Dreihundert Ellen lang, fünfzig breit, dreißig hoch, der Eingang an der Seite, drei
Stockwerke, alles mit Pech abgedichtet. Fertig ist die Arche.“
„Ja, danke“ sagte ich und machte Anstalten, die Tür zu schließen. Aber er war nicht
zu bremsen.
„Und dann die Passagierliste — Noah selbst, und seine Söhne, die er gezeugt hatte,
als er fünfhundert Jahre alt war. Dann die Frauen seiner Söhne. Und seine Frau —
wenigstens die hätte man doch beim Namen nennen können, finde ich.“ Norbert
machte ein bekümmertes Gesicht. “Bei allem, was sie durchmachen musste. Mehr
als vierzig Tage lang nur Wasser sehen, für alle kochen und Wäsche waschen.“
Meine Aufmerksamkeit war geweckt. Ich sagte: „Am bemerkenswertesten findest du
wahrscheinlich, dass man mit fünfhundert noch Vater werden kann …“
„Ich finde es jedenfalls erstaunlich,“ spann Henrik ungerührt seinen Gedanken weiter.
„Wenn ich so darüber nachdenke, lässt es die Autoren der Bibel nicht gut aussehen,
dass sie wiederholt die Namen seiner Söhne nennen, aber nie den Namen seiner
Frau. Wie die arme wohl geheißen hat? Hat nicht jeder das Recht auf einen
Namen?“, sagt er verträumt, „vielleicht hieß sie Sarah oder Lara oder Ruth oder
Deborah …“
„Oder Bathseba oder Tamara oder Tabata — ist dir klar, wie lächerlich du klingst?“,
fuhr ich dazwischen. „Ich habe für solches Klein-Klein weder Lust noch Zeit.“ Ich
machte einen neuerlichen Versuch, die Wohnungstür zu schließen.
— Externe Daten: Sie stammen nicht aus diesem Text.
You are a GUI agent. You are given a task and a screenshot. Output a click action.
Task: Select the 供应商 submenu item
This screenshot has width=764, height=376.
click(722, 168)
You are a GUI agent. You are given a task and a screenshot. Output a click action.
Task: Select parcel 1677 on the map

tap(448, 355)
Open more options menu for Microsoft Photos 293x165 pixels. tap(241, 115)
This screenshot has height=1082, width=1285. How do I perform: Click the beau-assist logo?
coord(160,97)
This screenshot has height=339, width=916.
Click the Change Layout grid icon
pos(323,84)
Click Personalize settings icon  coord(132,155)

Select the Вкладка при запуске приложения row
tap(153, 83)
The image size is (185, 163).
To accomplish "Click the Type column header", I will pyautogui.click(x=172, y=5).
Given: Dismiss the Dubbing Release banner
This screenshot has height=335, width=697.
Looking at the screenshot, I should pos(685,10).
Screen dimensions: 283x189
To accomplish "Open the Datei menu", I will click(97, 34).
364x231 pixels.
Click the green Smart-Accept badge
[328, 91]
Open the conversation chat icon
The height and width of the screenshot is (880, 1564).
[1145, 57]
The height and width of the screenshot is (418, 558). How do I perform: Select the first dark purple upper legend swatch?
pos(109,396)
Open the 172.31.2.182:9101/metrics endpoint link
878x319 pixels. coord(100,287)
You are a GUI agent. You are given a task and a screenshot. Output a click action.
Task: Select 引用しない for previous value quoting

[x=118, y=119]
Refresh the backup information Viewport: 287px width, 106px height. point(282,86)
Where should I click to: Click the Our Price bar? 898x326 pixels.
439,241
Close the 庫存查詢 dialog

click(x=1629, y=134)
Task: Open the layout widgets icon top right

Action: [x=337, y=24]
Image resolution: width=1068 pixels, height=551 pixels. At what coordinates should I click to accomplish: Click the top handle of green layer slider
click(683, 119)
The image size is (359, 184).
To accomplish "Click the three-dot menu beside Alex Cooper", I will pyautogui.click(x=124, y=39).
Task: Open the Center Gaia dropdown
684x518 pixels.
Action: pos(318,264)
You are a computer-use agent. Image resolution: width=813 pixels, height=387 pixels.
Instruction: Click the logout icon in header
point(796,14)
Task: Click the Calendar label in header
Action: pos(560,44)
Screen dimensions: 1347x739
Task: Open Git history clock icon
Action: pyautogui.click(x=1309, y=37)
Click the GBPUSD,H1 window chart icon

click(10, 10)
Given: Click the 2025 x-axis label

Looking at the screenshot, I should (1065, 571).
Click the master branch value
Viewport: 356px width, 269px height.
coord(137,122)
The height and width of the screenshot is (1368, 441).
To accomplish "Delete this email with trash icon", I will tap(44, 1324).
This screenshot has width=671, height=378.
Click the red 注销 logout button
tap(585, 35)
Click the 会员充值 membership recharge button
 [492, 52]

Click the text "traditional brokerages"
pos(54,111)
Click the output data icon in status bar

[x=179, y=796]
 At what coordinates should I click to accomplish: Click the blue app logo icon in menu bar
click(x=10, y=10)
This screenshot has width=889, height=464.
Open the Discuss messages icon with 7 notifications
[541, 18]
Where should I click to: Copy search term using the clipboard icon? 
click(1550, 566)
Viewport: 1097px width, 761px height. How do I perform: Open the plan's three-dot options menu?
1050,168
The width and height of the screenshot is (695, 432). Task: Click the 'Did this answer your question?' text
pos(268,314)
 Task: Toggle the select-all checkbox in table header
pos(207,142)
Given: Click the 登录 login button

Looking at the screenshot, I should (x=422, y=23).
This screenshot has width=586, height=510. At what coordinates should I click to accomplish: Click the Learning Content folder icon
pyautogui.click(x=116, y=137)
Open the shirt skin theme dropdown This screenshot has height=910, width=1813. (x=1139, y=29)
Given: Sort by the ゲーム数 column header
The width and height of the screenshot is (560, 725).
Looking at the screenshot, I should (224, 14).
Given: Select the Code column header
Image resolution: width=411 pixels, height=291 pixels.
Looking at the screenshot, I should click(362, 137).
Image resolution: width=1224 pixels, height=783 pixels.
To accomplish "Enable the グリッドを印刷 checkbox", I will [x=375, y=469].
Norbert stellte
einen Fuß dazwischen.
„Nimm das nicht auf die leichte Schulter“, sagte er mit Nachdruck und einer Hand
fest auf meinem Türgriff.
„Entspann dich,“ sagte ich, um die Situation zu entschärfen, „ich hab’s nicht so mit
der Bibel.“
„Deine Sache“, erwiderte er ungerührt, „aber nachdenken wird man wird doch noch
dürfen.“ Die Enttäuschung über mein unverhohlenes Desinteresse war ihm
anzumerken. Dabei war es nicht das erste Mal, dass ich seine Spinnereien nicht
richtig würdigte. Einmal hatte er versucht, mir weiszumachen, dass man im Leben
umso erfolgreicher sei, je heftiger man von der Schule geflogen war; als Beispiele
nannte er Humphrey Bogart und Salvador Dali.
Zum Abschied hob er eine Hand und winkte mir zu. Seine Bewegung ließ mich an
einen Priester denken. Unsere Türen fielen gleichzeitig ins Schloss. Manchmal
wünsche ich mir andere, wesentlich simpler gestrickte Nachbarn.